If you have a Samsung or HTC smartphone, you will most likely be using a phone that is equipped with an OLED display. Similarly you may have seen this technology in use with some upmarket car stereos.
These displays work on a self-illuminating method in a similar vein to the legacy cathode-ray-tube screens, the fluorescent displays used on most consumer-electronics equipment and the plasma display screens used in some larger flatscreen TVs. This is compared to the common LCD display technology used in most display applications that requires a backlight for the display to work.
They are known to offer an advantage of improved contrast as well as improved power efficiency for portable devices. The monochrome variants have been used effectively as a low-power equivalent to the previously-mentioned fluorescent displays, thus providing the same display look on battery-operated equipment.

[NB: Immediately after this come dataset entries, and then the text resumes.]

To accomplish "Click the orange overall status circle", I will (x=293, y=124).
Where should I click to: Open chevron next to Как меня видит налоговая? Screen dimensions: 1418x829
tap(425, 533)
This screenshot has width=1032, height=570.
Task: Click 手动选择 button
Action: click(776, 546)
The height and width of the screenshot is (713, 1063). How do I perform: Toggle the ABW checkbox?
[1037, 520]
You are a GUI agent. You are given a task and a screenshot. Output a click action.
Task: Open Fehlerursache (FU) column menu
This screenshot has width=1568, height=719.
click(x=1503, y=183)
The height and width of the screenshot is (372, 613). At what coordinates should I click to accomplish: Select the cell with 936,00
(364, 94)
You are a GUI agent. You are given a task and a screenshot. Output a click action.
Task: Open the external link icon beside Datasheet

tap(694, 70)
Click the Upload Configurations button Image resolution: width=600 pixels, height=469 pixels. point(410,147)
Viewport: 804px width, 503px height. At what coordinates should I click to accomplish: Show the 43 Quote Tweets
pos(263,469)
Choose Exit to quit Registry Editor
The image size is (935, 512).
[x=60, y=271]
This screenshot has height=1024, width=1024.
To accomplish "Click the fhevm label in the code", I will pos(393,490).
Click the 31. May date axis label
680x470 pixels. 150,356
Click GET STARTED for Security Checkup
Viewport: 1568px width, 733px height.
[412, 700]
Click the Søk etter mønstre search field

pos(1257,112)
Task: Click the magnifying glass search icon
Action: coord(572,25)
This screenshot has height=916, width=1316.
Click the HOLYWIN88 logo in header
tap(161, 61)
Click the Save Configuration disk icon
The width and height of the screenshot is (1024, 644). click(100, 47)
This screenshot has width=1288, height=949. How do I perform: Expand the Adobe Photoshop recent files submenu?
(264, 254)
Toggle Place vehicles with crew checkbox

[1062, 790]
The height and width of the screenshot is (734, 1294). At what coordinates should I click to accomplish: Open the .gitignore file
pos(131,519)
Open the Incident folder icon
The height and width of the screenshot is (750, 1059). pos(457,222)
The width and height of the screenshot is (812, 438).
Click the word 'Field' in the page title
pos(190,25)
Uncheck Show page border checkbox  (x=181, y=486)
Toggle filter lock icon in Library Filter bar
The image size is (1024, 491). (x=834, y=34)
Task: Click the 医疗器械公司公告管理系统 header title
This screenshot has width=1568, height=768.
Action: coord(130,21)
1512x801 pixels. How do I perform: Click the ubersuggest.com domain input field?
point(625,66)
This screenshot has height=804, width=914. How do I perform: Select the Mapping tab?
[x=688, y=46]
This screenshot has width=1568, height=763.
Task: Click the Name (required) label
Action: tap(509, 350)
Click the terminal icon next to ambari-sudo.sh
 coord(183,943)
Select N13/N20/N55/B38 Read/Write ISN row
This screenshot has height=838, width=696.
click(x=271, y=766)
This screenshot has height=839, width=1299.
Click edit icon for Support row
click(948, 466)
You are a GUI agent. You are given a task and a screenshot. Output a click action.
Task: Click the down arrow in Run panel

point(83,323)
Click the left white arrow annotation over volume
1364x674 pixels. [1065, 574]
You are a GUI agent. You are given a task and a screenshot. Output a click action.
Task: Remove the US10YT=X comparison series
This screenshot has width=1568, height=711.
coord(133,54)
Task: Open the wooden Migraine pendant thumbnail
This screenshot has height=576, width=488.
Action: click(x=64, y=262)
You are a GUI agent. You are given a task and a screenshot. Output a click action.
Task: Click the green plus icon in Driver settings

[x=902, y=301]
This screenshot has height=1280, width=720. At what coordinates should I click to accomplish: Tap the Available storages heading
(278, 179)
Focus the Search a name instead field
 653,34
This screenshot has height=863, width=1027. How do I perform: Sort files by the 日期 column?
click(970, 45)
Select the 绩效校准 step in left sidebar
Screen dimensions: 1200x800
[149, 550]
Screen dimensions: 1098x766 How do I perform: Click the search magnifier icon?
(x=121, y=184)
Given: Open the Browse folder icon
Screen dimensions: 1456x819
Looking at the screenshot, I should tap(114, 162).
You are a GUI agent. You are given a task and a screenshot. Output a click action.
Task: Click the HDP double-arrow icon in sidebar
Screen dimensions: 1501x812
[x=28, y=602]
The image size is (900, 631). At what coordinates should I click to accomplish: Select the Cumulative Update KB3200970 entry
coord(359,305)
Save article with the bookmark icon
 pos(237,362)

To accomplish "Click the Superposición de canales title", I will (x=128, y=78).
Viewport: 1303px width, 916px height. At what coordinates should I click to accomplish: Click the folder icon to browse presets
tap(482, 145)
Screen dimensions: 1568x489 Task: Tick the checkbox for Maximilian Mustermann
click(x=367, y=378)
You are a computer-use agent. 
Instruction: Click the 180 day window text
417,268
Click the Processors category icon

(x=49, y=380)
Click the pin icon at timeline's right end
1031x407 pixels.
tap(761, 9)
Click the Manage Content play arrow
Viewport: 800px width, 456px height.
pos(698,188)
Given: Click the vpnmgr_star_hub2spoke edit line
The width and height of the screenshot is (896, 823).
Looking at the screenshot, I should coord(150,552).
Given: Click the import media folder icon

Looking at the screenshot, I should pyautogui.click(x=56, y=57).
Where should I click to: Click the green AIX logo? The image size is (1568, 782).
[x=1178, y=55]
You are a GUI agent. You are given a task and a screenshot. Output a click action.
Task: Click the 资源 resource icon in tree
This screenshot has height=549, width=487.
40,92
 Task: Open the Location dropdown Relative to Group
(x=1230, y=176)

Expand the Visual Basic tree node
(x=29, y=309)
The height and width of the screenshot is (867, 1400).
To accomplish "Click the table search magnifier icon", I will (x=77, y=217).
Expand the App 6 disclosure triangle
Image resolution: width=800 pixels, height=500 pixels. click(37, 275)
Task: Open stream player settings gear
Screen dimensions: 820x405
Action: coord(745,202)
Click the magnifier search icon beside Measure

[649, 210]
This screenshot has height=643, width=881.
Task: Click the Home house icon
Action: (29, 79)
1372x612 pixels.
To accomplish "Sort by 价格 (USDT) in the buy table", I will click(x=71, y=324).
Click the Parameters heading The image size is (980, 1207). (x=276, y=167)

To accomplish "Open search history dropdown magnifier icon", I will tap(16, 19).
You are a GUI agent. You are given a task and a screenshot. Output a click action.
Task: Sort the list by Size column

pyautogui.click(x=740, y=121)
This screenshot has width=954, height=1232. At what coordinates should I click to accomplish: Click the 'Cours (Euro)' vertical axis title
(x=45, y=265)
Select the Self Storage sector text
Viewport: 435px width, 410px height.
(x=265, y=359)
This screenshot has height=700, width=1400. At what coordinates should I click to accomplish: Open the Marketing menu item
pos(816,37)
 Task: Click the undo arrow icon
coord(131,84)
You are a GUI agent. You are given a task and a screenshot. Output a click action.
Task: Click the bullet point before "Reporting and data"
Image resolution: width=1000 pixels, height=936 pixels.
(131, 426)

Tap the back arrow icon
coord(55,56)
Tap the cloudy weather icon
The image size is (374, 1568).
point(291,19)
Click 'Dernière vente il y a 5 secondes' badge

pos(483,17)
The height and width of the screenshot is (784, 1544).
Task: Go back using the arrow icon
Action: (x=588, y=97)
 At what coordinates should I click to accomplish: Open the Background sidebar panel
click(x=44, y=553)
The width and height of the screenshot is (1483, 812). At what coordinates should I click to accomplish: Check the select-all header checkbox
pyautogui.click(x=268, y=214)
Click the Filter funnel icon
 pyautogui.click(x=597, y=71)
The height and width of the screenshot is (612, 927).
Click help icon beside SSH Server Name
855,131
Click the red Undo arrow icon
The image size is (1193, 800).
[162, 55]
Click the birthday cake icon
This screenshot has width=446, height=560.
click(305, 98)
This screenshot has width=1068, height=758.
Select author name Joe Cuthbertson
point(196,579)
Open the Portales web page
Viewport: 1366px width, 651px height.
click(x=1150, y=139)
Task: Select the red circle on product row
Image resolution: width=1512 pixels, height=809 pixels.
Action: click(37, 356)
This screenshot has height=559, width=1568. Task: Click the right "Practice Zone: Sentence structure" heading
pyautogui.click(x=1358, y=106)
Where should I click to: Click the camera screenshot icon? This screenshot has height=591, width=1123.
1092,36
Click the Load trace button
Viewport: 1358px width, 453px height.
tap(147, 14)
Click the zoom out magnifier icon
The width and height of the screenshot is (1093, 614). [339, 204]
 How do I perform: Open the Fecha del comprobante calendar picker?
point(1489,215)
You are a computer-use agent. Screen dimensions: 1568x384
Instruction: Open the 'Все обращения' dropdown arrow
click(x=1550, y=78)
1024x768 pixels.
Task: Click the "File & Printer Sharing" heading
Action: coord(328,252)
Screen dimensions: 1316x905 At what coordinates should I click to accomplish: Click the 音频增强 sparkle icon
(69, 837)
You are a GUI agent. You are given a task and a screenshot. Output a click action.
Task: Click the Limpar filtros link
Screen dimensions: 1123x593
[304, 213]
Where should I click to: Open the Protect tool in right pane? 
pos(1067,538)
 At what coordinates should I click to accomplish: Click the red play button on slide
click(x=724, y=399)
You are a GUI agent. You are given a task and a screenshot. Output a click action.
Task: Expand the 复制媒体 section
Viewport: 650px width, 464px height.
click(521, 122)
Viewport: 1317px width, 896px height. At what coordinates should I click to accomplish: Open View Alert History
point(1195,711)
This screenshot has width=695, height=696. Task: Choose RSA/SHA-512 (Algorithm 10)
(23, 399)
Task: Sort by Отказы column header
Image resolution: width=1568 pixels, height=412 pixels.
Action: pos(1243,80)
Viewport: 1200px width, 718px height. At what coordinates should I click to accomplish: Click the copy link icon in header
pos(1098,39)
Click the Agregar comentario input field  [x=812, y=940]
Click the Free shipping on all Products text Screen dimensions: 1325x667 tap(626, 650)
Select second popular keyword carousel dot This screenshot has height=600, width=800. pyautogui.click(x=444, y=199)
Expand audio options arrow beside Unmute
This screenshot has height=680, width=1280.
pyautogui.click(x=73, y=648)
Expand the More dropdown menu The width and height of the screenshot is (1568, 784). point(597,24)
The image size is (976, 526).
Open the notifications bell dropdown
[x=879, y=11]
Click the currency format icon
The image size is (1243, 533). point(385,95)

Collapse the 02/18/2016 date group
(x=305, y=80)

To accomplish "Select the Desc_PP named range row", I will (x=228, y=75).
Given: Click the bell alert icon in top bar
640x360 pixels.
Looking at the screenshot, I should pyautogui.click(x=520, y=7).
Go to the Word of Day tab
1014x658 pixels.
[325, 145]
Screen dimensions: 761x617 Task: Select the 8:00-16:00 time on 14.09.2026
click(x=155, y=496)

Sony had previously launched an OLED-based TV in the form of the XEL-1 but this set used a screen that was eqivalent in size to most desktop computer monitors yet was very expensive compared to its peers. Now Panasonic, Samsung and Sony are taking this further by implementing OLED display technology in larger TVs that are fit for group-viewing in lounge rooms or family rooms.
Panasonic and Sony are pooling technical know-how to allow the creation of the large-area OLED displays necessary for the creation of these sets at prices affordable for most people.
What I see about this is it could be an effort in creating a large vivid high-contrast self-illuminating display that doesn’t consume lots of energy and is affordable for most users.